==== TEXT EXCERPT ====
Consulting Agreement by and between Matador Wellsite Consulting, LLC and the Company dated October 15, 2022

Contract Categories: Human Resources - Consulting Agreements
EX-10.13 10 ex_473553.htm EXHIBIT 10.13 ex_473553.htm
 

Exhibit 10.13

 

CONSULTANT

 

ENGAGEMENT AGREEMENT

 

This Agreement is made the 15th day of October 2022, by and between Alpha Energy, Inc. (the “Company”), a Colorado Consultant having an office at 14143 Denver West Blvd #100, Golden, CO 80401 and Matador Wellsite Consulting, LLC, an Oklahoma entity with an address at P.O. Box 151, Stillwater, OK 74076 (the “Consultant”). Company and Consultant shall be collectively referred to herein as “Parties” and individually as “Party”.

 

Alpha Energy, Inc. hereby engages Matador, as Consultant, under the following terms and conditions, to be effective as of the date above written.

 

WHEREAS, the Company desires professional guidance and advice regarding energy operations and development and desires Consultant to aid it in business matters; and

 

WHEREAS, Jeffrey Wright (“Wright”) is the Manager of Consultant and has expertise in the area of energy operations, project development, and oil field management; and

 

WHEREAS, Consultant is willing to provide the services of Wright to act as an advisor to the Company upon the terms and conditions set forth in this Agreement. Unless specified otherwise, Jeffrey Wright and Matador Wellsite Consulting, LLC shall together herein be referred to as Consultant; and

 

WHEREAS, Consultant is to be hereby engaged to act as Operations Manager of Alpha Energy, Inc.
==== LISTING ====
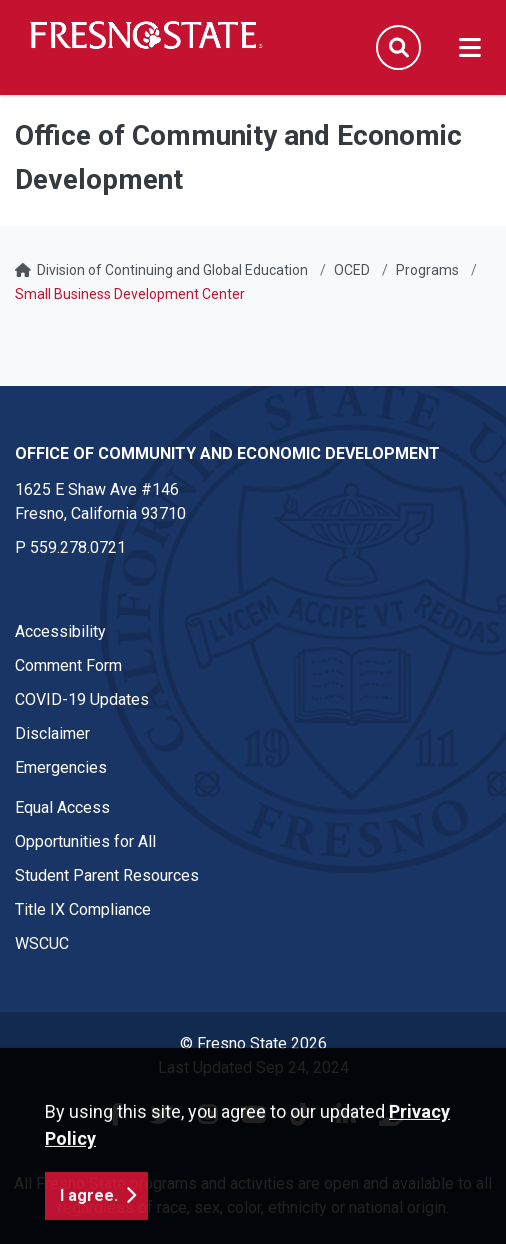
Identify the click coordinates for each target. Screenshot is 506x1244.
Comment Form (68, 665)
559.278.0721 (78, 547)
====
==== LISTING ====
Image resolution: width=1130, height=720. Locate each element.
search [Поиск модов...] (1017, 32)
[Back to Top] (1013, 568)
====
**AIM OF THE TASK:**
Rewrite the part of the consulting agreement starting at "WHEREAS, Consultant is willing" and ending at "of Alpha Energy, Inc.", with "Operations Manager" replaced by "Chief Operating Officer".

**OUTPUT BELOW:**
WHEREAS, Consultant is willing to provide the services of Wright to act as an advisor to the Company upon the terms and conditions set forth in this Agreement. Unless specified otherwise, Jeffrey Wright and Matador Wellsite Consulting, LLC shall together herein be referred to as Consultant; and

 

WHEREAS, Consultant is to be hereby engaged to act as Chief Operating Officer of Alpha Energy, Inc.